March 10, 2014

Day 10

Next Monday, if you have not been paying attention, is March 17th, or as a friend of mine refers to it as, the High Holy Day of Irish Americans so make sure you are prepared.  Don't let the holiday rush ruin your shopping....the liquor stores are only going to get more crowded.... 

Today's jokes might be new to some of you....but I doubt it :)

A local Irisher was boasting about the grand party he and his pals had the night before.
"Aye," sez he, "Wasn't it a great night the five of us had."
"Who were the five?" asked a listener.
"Well," said the Irisher as he began counting on his fingers. "There was one, that's me. There was Clancy, that's two. There was the Quigley twins, that's three, and there was Sullivan, that's four."
"But you said there were five and you count only four."
"Jist a minute, let me count again,' replied the Irisher as he again began to pick off the number on his fingers. "There was one, that was me. Two, there was Clancy. Three, there was the Quigley twins, and four, there was Sullivan. Shure, I must have taken a wee drop too many, because last night I thought there was five of us at the party. Now I know there's only four."
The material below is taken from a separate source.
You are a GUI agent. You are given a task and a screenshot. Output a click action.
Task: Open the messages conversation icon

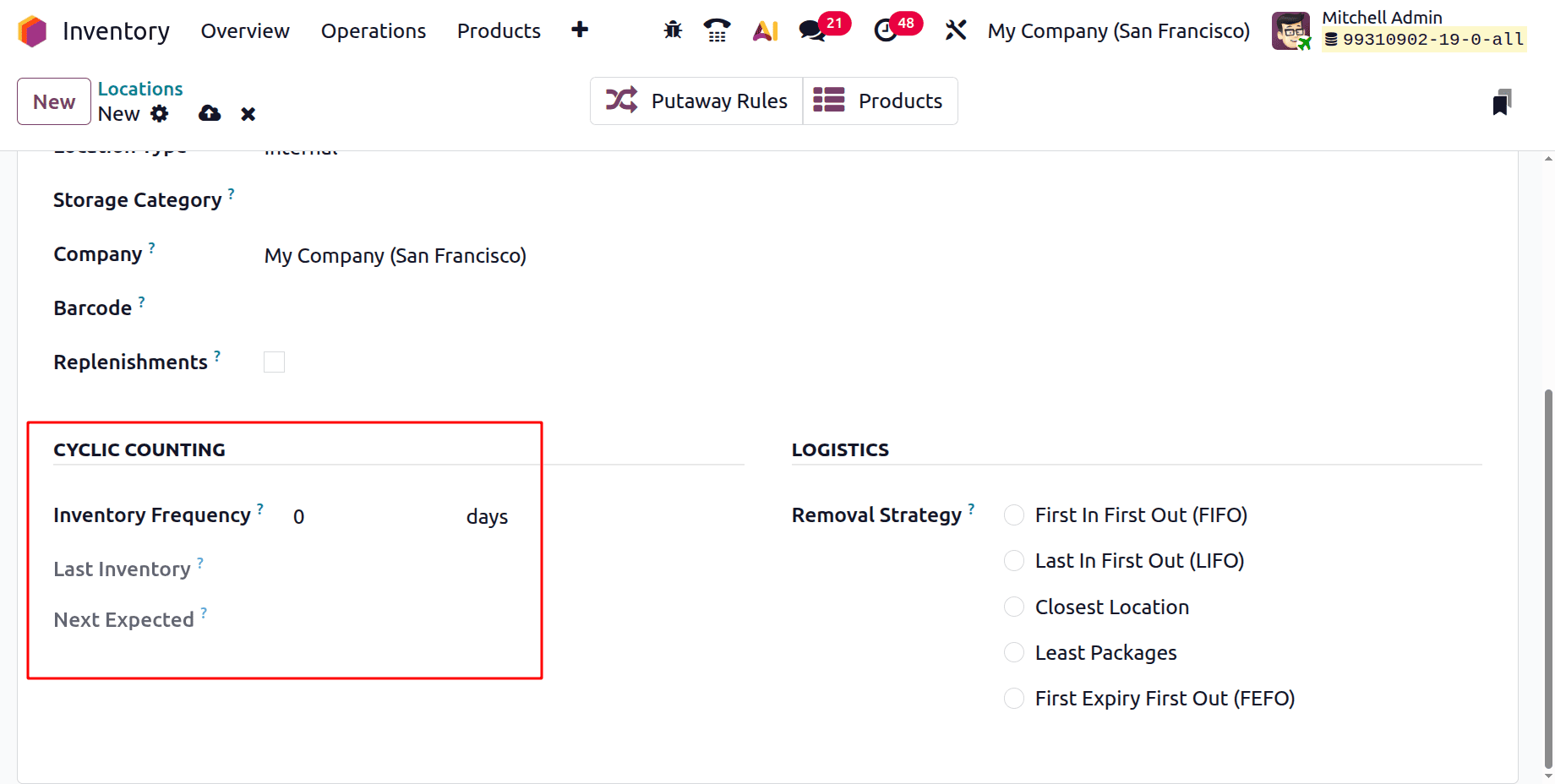coord(813,30)
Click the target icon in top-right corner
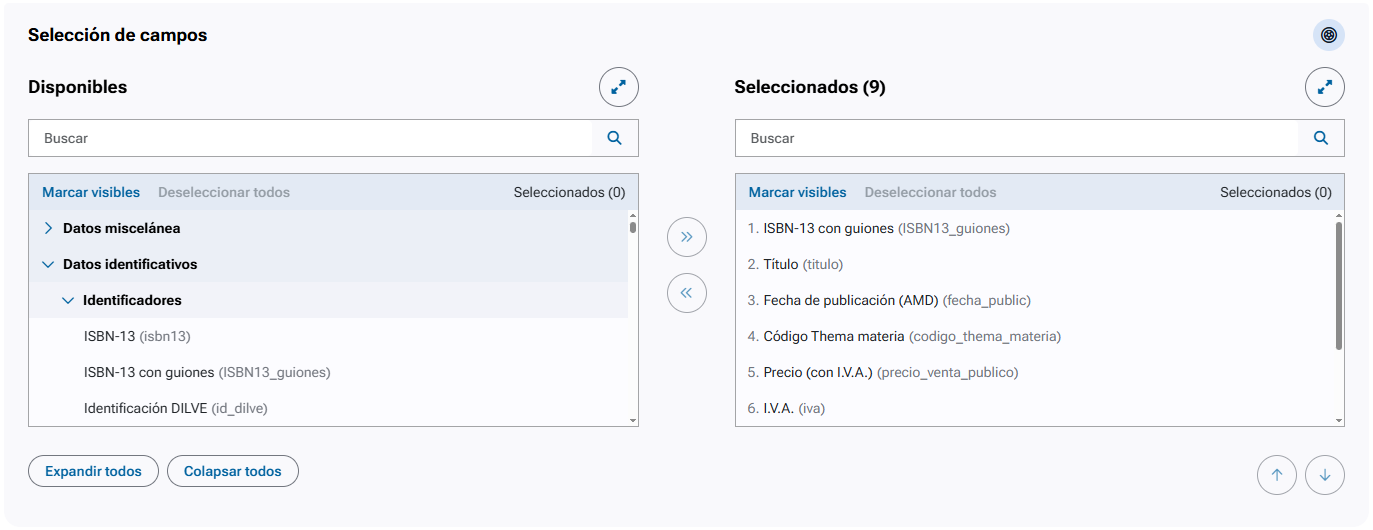The width and height of the screenshot is (1373, 530). [1328, 35]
Mrs. Dugan and Mrs. Riley were talking one day about Mr. Riley and his constant drinking. Mrs. Dugan said, "I have an idea about how to stop him from spending so much time at the pub. Every night he comes home through the cemetery. One night you should get disguised and spook him when he comes staggering through."
So Mrs. Riley waited in the cemetery one night until she heard her husband coming. She jumped up and a startled Riley said, "Who are you??"
Mrs. Riley replied, "I am the devil!"
With that, Riley shook her hand and said, "Glad to meet ya, I'm married to your sister."


Six retired Irishmen were playing poker in O'Leary's apartment when Paddy Murphy
loses $500 on a single hand, clutches his chest and drops dead at the table.  Showing respect for their fallen brother, the other five continue playing standing up. 
Michael O'Conner looks around and asks, "Oh, me boys, someone got's to tell
Paddy's wife. Who will it be?"  
They draw straws. Paul Gallagher picks the short one. They tell him to be discreet be gentle, don't make a bad situation any worse. "Discreet??? I'm the most discreet Irishmen you'll ever meet. Discretion is me middle name. Leave it to me."
Gallagher goes over to Murphy's house and knocks on the door. Mrs. Murphy answers and asks what he wants.  Gallagher declares: "Your husband just lost $500 and is afraid to come home." 
"Tell him to drop dead!" says Murphy's wife. "I'll go tell him." says Gallagher.


The good Father was warning his listeners about the suddenness of death. "Before another day is ended," he thundered, "somebody in this parish will die."

Seated in the front row was a little old Irishman who laughed out loud at this statement.  Very angry, the priest said to the jovial old man, "What's so funny?"

"Well!" spoke up the oldster, "I'm not a member of this parish."